» Selected excerpt

○ ○ ○ ○ ○ ○ ○

By 2025, snacking across the Asia Pacific is projected to surpass $70 billion, with Southeast Asia accounting for an outsized share of that growth. As a marketing growth strategist working across Singapore, Indonesia, Vietnam, Thailand, and Malaysia, I’ve watched this category evolve over recent years not just in numbers, but in how brands win: through agility, cultural fluency, and digital mastery.
Today, I’m going to break down exactly what’s driving snacking’s growth across Southeast Asia in 2025, why it matters to international and local players, and how a smart, 2025-relevant marketing strategy can unlock returns in this category.
So grab a bag of tempe chips and let’s jump in.
Premiumisation: When Everyday Snacks Become Aspirational
Let’s start with the obvious: SEA consumers today don’t just want everyday snacks, they want status snacks.
Across the region, younger consumers, especially Gen Z, are trading up for premium experiences, driven by rising disposable incomes, social aspiration, and social media influence. But premiumisation today isn’t just about slapping a “luxury” label on packaging.
Take Irvins Salted Egg, the Singaporean brand whose salted egg fish skin became a regional and then global phenomenon. Irvins don’t just sell chips, they sell an emotion: local pride meets global cool. Their success wasn’t accidental. It was built on three core factors:
A unique local flavour profile (salted egg, beloved across Southeast Asia)
Beautifully designed, Instagrammable/Tik Tok worthy packaging
A DTC growth model, using airport retail, social buzz, and regional expansion
Irvins Salted Egg products
The Takeaway here is that in 2025, premiumisation is about narrative. Brands that sell aspiration, belonging, and experience will continue to outperform those that just sell ingredients.

○ ○ ○ ○ ○ ○ ○

» Complete the following
(1) In the snacking article, what amount is snacking across the Asia Pacific projected to surpass by 2025?
(2) Quote the stretch of the snacking article from "Today, I’m going" through "want status snacks.".
(3) List the countries that the writer of the snacking article names as places where they work as a marketing growth strategist.

Stored items from a collection:
○ ○ ○ ○ ○ ○ ○

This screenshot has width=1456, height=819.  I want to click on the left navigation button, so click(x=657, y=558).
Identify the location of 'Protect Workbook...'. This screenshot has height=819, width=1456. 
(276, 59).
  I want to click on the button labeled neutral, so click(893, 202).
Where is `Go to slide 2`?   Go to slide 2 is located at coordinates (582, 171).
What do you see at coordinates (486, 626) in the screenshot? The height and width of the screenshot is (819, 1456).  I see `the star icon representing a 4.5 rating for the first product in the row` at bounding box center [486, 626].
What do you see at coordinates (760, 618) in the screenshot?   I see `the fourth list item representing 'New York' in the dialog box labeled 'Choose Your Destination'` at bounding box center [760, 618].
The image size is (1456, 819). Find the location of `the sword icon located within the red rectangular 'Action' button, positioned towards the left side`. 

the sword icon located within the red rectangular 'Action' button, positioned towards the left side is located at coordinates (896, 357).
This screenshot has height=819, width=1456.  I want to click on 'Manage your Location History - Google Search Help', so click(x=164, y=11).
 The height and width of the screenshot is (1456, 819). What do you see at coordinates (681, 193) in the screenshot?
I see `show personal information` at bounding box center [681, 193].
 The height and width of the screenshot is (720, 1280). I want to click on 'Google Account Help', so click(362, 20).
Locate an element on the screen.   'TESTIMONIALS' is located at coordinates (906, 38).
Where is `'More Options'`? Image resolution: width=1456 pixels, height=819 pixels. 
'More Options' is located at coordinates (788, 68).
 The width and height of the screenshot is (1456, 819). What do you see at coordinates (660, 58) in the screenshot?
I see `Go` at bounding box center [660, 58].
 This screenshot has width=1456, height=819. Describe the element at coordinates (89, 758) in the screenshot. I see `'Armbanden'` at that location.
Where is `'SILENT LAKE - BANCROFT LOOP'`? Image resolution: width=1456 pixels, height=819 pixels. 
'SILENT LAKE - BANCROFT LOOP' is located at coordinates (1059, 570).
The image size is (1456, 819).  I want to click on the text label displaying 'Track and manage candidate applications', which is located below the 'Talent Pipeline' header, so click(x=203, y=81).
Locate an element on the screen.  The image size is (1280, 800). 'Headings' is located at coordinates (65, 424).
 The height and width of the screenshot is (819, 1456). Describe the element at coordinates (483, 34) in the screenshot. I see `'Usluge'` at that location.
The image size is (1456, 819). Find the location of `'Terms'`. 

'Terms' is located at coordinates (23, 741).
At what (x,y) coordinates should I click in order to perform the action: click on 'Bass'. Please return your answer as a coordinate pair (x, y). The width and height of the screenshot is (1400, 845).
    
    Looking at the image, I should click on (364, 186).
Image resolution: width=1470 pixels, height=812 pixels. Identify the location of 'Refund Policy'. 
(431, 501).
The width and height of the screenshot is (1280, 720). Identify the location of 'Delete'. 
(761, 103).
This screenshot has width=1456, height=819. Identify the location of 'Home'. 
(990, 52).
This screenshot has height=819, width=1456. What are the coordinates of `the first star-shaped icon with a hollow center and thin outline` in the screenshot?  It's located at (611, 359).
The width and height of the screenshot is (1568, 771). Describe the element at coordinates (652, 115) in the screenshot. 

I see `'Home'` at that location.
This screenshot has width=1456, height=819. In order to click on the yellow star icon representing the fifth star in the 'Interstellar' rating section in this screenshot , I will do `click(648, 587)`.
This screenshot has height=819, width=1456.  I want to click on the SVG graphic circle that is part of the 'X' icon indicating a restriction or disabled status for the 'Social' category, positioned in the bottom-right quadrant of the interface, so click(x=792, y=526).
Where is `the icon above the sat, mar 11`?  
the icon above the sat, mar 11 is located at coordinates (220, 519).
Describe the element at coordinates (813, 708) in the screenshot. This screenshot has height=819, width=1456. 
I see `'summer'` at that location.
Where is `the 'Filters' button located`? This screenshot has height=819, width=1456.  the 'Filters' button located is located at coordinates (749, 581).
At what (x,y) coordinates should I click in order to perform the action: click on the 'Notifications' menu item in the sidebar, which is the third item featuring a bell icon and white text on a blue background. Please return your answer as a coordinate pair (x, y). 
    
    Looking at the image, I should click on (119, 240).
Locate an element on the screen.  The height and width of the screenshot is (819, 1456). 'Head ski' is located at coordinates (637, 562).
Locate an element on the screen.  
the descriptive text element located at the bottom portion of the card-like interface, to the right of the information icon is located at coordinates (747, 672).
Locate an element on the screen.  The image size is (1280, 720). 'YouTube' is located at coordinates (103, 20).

○ ○ ○ ○ ○ ○ ○

» Exercise responses
(1) $70 billion

(2)
Today, I’m going to break down exactly what’s driving snacking’s growth across Southeast Asia in 2025, why it matters to international and local players, and how a smart, 2025-relevant marketing strategy can unlock returns in this category.
So grab a bag of tempe chips and let’s jump in.
Premiumisation: When Everyday Snacks Become Aspirational
Let’s start with the obvious: SEA consumers today don’t just want everyday snacks, they want status snacks.

(3) Singapore, Indonesia, Vietnam, Thailand, Malaysia